Photo credit: File | Nation Media Group

The country has made significant progress in childhood immunisation over the past 10 years, with 80 per cent of children aged 12–23 months fully immunised, according to the Kenya Demographic and Health Survey 2022.

In 2003, coverage stood at 57 per cent.

However, experts are concerned about the remaining 20 per cent of children who have not received all their vaccines, posing a risk to themselves and those who have been vaccinated.

Acting Director-General of Health Patrick Amoth stressed the need for a stronger upward trend in immunisation rates.

“We wish we could have a stronger upward trend so that we don’t leave any child behind. Out of every 10 children, 2 have never been vaccinated, which poses a serious risk to those who have been vaccinated,” he said.

Vaccinations have become an essential part of healthcare, preventing the spread of deadly diseases and protecting the well-being of people, especially children. The decision to forgo routine vaccinations can have serious consequences and pose significant risks.

One of the most significant consequences of not vaccinating children is that they become vulnerable to vaccine-preventable diseases. Diseases such as measles, mumps, rubella and whooping cough can wreak havoc on the unvaccinated. These diseases can lead to serious complications, including hospitalisation, long-term disability and death.

Failure to vaccinate children can contribute to the outbreak and spread of infectious diseases. When significant numbers of children are unvaccinated, it creates a breeding ground for the transmission of vaccine-preventable diseases within communities. This not only endangers the health of the unvaccinated children, but also poses an increased risk to those with compromised immune systems. Outbreaks put a strain on health care resources and place a burden on hospitals and health workers.

The KDHS 2022 report reveals striking regional disparities in immunisation coverage across Kenya.

The arid areas, including Mandera, West Pokot, Garissa, Wajir and Marsabit, have the lowest immunisation rates at 6, 11, 17, 19 and 19 per cent, respectively. Ten years ago, when the 2014 KDHS was released, only 51 per cent of children in the northern arid areas were fully immunised.

Conversely, Kisii (71 per cent), Tharaka Nithi (72 per cent), Embu (76 per cent), Kakamega (82 per cent) and Machakos (82 per cent) have the highest immunisation coverage.

“The low immunisation coverage in the northern region highlights the disparities and inequalities that exist, with individual counties facing unique challenges. This disparity raises concerns about the effectiveness of the national average in masking the specific difficulties faced by the regions,” said Dr Amoth.

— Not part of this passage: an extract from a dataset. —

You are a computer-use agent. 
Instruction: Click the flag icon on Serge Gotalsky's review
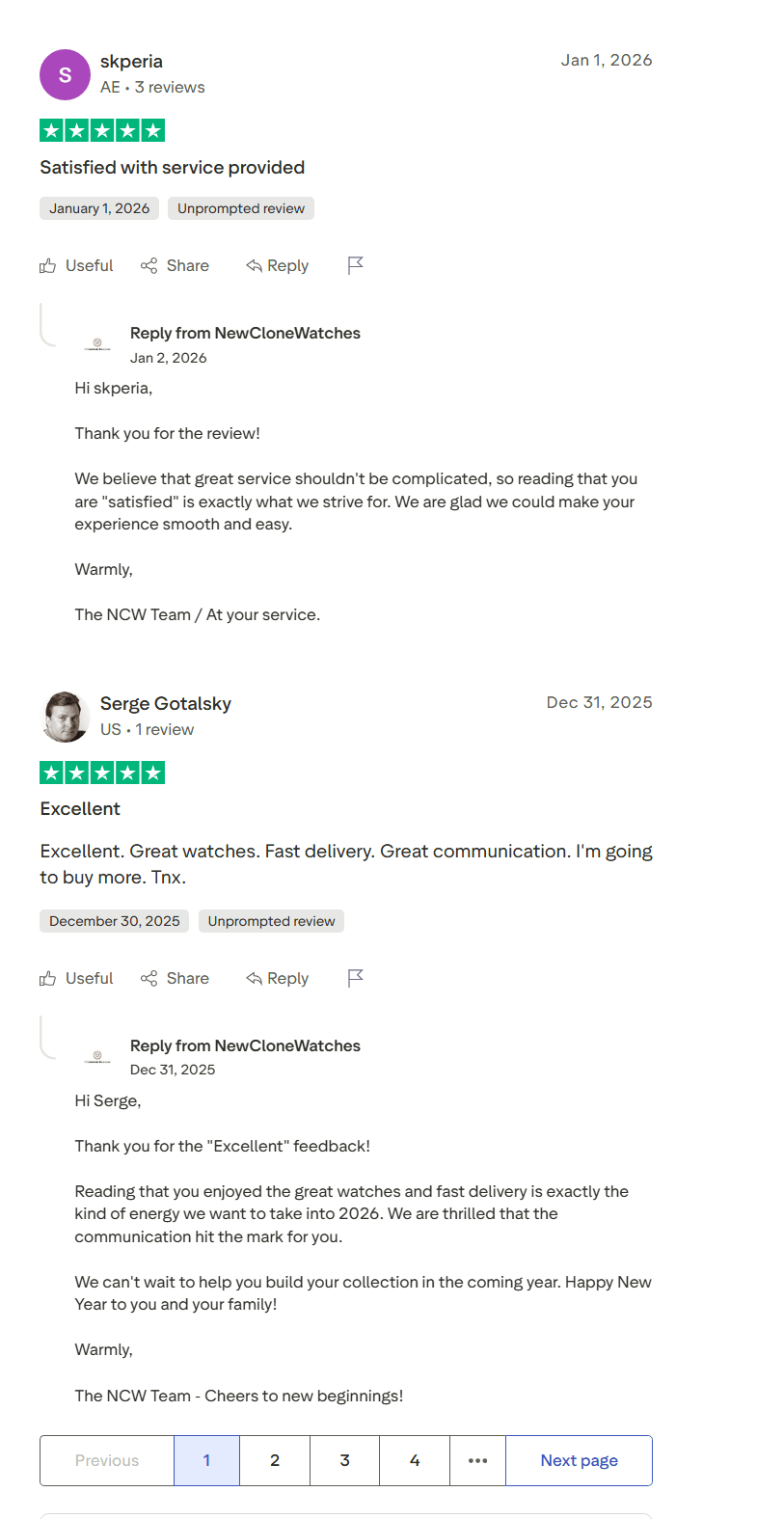coord(355,978)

Vaccine inequality refer to the unequal distribution of vaccines and differences in vaccination rates between different population groups. These inequalities can result from a variety of factors, including socioeconomic status, geographic location, cultural beliefs, access to health care and systemic barriers. Disadvantaged communities, marginalised populations and those in remote or underserved areas are often disproportionately affected by immunisation inequities.

The report also highlights a positive correlation between maternal education and child immunisation coverage. Coverage increased significantly, from 23 per cent among children whose mothers had no education, to 62 per cent among those whose mothers had more than a secondary education.

The public health sector remains the main source of childhood immunisation in Kenya, with about four out of five children receiving their vaccines in public facilities.